Lecture 8: Decompositional Planning

# Artificial Intelligence: Planning

### Decompositional Planning
#### and 
### Multiagent Planning

---

# Review: The Planning Problem

A planning problem consists of three parts:

* A definition of the current state of the world
  
  * A definition of a desired state of the world
  
  * A definition of the actions the agent can take
  
---

# Let's take a step back

* How would a human solve a complex problem?

* For example, say we have 5 packages, 2 trucks and 40 cities

* A "natural" way would be to take the large problem and divide it into smaller problems

* One part may be "move package 1 from its origin to its destination"

* But each of these parts is still a "complex problem"

---

# Interactions

* Once we have solved all the "complex problems", we have a plan!

* However, the solutions for each part may interact or overlap

* For example, if we drive a package from Limón to Liberia, and another one from San José to Alajuela, we may combine these two plans into one

* On the other hand, if we drive a package from Limón to San José, and another from San Ramon to Punta Arenas, we need to come up with a plan to fill the gap

---

# Planning

* This approach of "take a complex problem and split it into smaller subproblems" is not just natural to humans, it is also common in algorithms

* Let's see if we can apply it to planning

* We probably have to augment our formalism with some way to represent decomposition

---

# DPOCL

---

# Review: POCL

* Last week we talked about partial-order causal link planning

* Our graph consisted of nodes representing plans

* To transition from one plan to another we would use "refinement operations"

* Let's use the same idea for decompositions

---

# Abstract Actions

* We always assumed that actions were what the agent could execute in the end

* What if we have something more abstract, like "go to the airport"

* There may be many ways to achieve such an abstract action, like going by car, by taxi, by train

* Some ways only work in certain situations (not all airports have train connections)

---

# Abstract Actions

* Just as with our regular actions, let's assume that an abstract action has preconditions and effects

* That means our POCL planning process can just insert abstract actions to satisfy other actions' preconditions

* However, we need a new type of flaw because abstract actions can not be executed

---

# Decompositions

* To define how an abstract action can actually be performed we define "decompositions"

RECORDS FOR PROCESSING:

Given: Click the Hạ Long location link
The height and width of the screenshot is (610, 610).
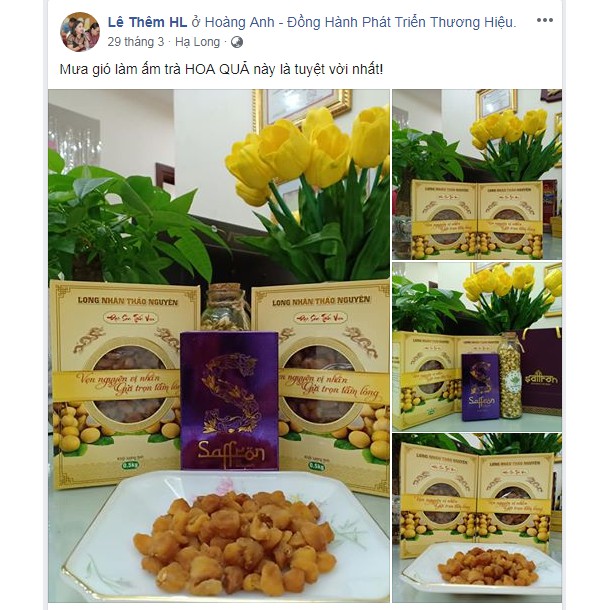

---

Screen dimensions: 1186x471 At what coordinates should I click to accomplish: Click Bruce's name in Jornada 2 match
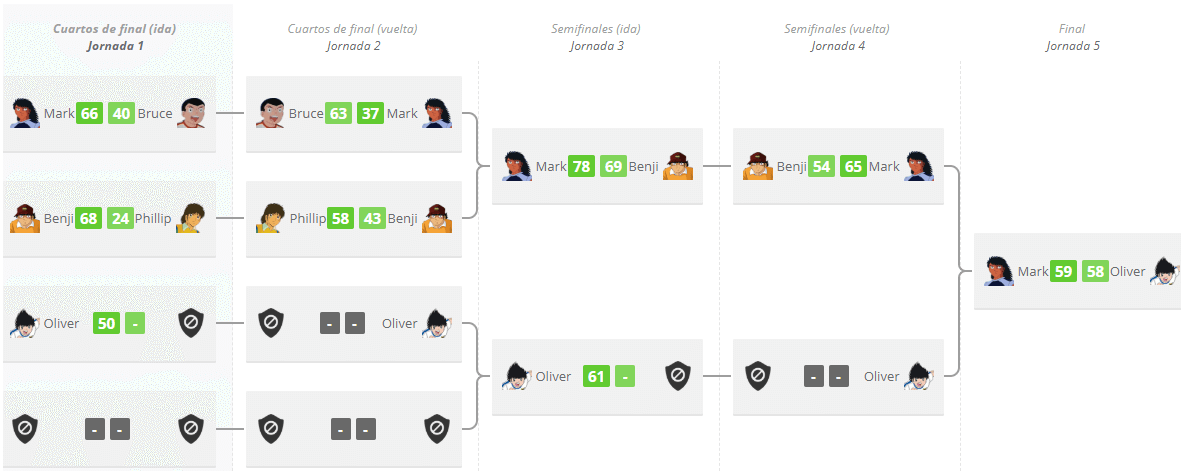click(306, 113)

* * *

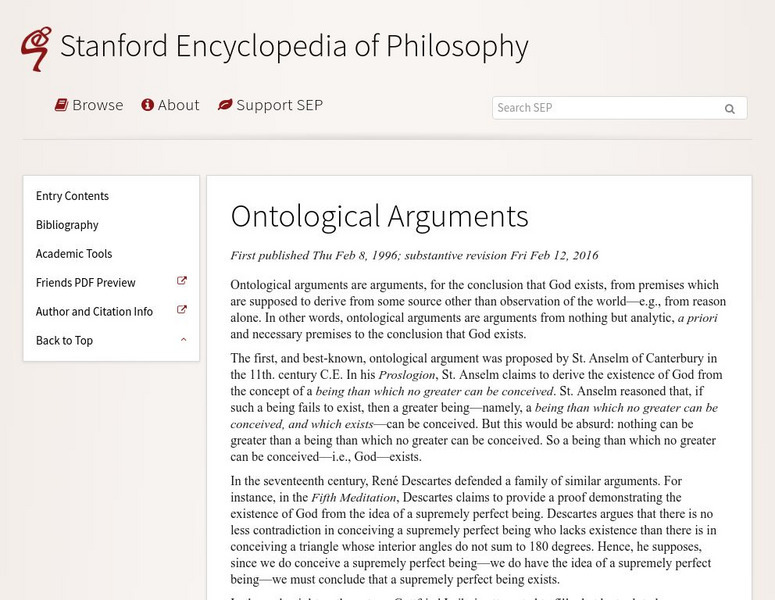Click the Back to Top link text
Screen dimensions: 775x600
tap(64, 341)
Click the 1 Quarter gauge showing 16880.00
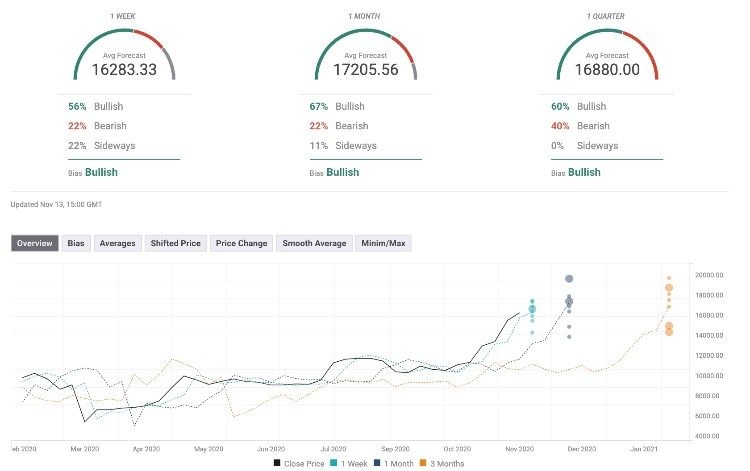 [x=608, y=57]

EXERCISE INSTRUCTIONS:
**A)** In the planning lecture, how would you shorten the paragraph that begins "On the other hand, if we drive a package" while keeping its main facts?
**B)** Can you copy the listing from the line containing "Given: Click the Hạ Long location link" through the line containing "The height and", including both of those lines?

REPLIES:
**A)** If one package is driven from Limón to San José and another from San Ramon to Punta Arenas, a plan is needed to fill the gap.

**B)**
Given: Click the Hạ Long location link
The height and width of the screenshot is (610, 610).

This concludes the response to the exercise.